Photo: Department of Animal Care and Control/Associated Press

Toward the end of June, we posted about the minor media circus that grew out of a report of possible stowaways on the container ship, Ville D’Aquarius, bound for Port Newark. After a multi-agency task force swung into action to investigate, the media began reporting that there were between 20 and 60 Pakistani stowaways aboard the ship and making veiled and not so veiled references to terrorism. There turned out to be no stowaways found aboard the ship.

Recently, however,we have heard of a real, live, proven stowaway hiding in a sealed shipping container.  A container, originally loaded in Shanghai, was opened at a business in Compton, California, near Los Angeles.  Inside was a 3-month-old kitten, which had apparently survived without food or water for the up to 21 day that it often takes to make the 6,500 mile journey from China.  Remarkably, the kitten appears to be in reasonable good health, despite the ordeal.

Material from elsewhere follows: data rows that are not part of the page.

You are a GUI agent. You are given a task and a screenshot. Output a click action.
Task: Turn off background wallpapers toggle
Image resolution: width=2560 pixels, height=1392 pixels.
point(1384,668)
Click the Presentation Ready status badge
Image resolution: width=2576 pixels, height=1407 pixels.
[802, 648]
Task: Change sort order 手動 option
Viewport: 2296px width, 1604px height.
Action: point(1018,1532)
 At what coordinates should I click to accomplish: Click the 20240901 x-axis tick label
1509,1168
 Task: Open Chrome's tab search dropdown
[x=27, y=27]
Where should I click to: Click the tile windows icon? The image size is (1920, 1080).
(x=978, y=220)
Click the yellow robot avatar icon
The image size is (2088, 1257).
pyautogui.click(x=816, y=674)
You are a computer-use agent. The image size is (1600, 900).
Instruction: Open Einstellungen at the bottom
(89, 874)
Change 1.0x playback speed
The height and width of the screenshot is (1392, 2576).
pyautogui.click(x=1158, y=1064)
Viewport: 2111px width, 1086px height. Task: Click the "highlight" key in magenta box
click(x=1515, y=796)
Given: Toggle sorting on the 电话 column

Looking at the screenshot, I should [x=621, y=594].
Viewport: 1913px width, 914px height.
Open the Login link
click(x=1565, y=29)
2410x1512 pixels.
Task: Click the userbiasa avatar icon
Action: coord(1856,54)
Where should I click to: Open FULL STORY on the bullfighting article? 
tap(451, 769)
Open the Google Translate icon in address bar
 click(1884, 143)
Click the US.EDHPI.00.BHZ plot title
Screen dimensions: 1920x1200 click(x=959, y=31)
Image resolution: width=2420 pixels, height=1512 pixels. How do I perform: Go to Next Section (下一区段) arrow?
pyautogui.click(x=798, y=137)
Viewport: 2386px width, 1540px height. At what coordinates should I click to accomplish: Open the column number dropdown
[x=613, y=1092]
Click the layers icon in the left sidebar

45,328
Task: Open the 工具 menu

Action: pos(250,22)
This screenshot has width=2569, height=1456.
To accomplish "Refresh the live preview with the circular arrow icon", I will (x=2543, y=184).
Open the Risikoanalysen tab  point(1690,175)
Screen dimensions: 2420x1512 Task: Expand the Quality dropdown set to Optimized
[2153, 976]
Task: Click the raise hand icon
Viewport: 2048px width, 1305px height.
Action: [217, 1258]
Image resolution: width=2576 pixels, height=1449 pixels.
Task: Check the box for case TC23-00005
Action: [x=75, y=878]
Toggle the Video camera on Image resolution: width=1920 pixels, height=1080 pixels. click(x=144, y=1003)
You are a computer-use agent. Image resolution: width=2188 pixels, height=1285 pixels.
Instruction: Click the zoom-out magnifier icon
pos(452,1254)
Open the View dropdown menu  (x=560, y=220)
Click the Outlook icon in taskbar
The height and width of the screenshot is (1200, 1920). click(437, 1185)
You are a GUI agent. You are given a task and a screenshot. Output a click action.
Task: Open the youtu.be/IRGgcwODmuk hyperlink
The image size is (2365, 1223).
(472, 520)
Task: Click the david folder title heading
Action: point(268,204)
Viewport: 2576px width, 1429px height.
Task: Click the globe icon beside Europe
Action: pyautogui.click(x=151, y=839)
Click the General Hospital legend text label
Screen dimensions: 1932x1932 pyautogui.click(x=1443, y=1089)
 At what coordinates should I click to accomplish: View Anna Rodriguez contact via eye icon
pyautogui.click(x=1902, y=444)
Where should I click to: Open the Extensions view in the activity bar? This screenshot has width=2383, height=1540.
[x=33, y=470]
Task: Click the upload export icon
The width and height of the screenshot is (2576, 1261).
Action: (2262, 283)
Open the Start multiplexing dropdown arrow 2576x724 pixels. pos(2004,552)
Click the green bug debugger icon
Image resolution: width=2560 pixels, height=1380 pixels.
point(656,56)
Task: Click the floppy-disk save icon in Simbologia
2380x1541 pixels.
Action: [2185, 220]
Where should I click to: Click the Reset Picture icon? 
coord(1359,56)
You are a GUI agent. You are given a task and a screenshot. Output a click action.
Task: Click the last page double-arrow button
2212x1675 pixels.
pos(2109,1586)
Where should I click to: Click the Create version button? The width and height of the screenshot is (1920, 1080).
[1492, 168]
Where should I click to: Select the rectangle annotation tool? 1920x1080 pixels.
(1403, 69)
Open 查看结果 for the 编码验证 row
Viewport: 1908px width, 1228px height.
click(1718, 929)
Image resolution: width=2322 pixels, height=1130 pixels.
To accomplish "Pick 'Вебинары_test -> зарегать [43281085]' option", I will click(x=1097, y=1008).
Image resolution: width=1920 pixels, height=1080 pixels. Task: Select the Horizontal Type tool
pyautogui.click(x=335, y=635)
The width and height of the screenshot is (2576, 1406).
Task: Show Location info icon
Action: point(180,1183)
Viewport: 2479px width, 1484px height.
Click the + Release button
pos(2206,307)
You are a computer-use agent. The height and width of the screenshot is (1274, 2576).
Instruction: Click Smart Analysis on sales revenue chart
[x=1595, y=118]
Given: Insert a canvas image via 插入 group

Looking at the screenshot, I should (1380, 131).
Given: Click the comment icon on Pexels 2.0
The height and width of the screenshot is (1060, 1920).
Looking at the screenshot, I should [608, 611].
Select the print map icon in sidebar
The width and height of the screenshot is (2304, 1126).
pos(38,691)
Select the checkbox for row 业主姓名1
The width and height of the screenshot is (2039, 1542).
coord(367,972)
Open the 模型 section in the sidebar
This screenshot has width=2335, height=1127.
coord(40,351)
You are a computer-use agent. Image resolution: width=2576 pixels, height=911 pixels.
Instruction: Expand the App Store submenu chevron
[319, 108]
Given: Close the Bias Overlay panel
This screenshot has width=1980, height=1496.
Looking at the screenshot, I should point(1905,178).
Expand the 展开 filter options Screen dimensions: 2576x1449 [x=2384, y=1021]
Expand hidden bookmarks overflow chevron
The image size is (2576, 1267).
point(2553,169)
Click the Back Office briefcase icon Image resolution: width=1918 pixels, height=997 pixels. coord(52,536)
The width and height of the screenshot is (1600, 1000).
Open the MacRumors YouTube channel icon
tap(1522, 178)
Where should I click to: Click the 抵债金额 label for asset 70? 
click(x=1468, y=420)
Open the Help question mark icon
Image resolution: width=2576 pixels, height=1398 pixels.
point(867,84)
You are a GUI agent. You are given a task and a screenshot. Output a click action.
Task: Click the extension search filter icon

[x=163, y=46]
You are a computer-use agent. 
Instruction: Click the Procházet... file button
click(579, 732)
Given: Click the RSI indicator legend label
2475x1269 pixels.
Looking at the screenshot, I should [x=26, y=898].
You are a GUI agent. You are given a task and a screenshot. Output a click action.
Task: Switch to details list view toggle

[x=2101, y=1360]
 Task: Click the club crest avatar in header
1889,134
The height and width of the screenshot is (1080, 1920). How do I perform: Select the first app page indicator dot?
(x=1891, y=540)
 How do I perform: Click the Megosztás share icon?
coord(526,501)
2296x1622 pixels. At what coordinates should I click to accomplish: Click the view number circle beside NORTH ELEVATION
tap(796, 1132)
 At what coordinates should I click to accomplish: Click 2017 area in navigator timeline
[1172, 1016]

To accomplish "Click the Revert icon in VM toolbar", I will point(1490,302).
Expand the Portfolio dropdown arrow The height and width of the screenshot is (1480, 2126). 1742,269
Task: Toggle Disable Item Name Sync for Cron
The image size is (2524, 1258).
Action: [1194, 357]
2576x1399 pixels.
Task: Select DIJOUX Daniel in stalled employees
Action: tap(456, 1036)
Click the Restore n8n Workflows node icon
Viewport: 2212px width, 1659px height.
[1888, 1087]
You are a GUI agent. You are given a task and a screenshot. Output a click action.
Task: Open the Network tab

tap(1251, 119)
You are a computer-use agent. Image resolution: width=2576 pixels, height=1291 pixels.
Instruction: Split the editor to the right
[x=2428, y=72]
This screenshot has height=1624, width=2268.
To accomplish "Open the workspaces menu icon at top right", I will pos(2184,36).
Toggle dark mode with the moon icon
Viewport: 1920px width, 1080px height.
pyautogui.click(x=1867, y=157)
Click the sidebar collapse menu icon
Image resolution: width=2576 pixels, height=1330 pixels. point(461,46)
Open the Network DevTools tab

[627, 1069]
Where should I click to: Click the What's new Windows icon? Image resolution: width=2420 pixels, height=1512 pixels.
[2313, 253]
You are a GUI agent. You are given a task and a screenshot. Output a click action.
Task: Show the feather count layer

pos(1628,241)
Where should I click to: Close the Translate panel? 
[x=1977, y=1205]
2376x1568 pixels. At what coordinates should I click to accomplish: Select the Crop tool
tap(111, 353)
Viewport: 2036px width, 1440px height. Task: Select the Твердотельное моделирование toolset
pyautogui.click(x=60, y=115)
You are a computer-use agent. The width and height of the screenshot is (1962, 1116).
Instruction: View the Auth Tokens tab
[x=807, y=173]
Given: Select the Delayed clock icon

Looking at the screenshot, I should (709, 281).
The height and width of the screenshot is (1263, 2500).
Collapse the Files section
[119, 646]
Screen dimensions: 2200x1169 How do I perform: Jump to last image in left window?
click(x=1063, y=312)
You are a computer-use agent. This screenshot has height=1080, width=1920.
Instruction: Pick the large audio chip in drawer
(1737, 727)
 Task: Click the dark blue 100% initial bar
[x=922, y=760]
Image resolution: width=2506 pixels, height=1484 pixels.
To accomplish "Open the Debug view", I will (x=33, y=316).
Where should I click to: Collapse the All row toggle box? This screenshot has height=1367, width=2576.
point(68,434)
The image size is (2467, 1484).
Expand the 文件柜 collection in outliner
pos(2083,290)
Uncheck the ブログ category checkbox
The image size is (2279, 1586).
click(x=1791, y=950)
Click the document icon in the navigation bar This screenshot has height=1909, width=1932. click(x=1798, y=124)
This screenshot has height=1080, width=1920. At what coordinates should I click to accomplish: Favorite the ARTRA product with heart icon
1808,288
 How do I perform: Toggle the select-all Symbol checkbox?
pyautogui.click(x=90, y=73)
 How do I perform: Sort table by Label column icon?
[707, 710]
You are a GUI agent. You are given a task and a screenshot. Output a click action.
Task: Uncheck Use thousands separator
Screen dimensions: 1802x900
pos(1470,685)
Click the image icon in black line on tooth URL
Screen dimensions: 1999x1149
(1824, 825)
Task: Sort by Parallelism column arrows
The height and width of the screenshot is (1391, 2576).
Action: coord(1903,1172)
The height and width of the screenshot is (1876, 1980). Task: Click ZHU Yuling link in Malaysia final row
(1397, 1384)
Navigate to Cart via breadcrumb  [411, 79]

Kitten survives freighter trip from Shanghai to Los Angeles without food, water

The kitten, nicknamed Ni Hao (NEE’-How), which means “hello” in Mandarin, is not the first feline to surreptitiously take to the sea as a stowaway. In April 2011, a cat who vanished from his home in New Zealand was found stowed away in a container in Australia, after a voyage of 18 days and more than 2,200 miles.  Likewise in November 2009, a cat was found in a container unloaded in the British port of Felixstowe after a after a 3,000 mile journey from Egypt.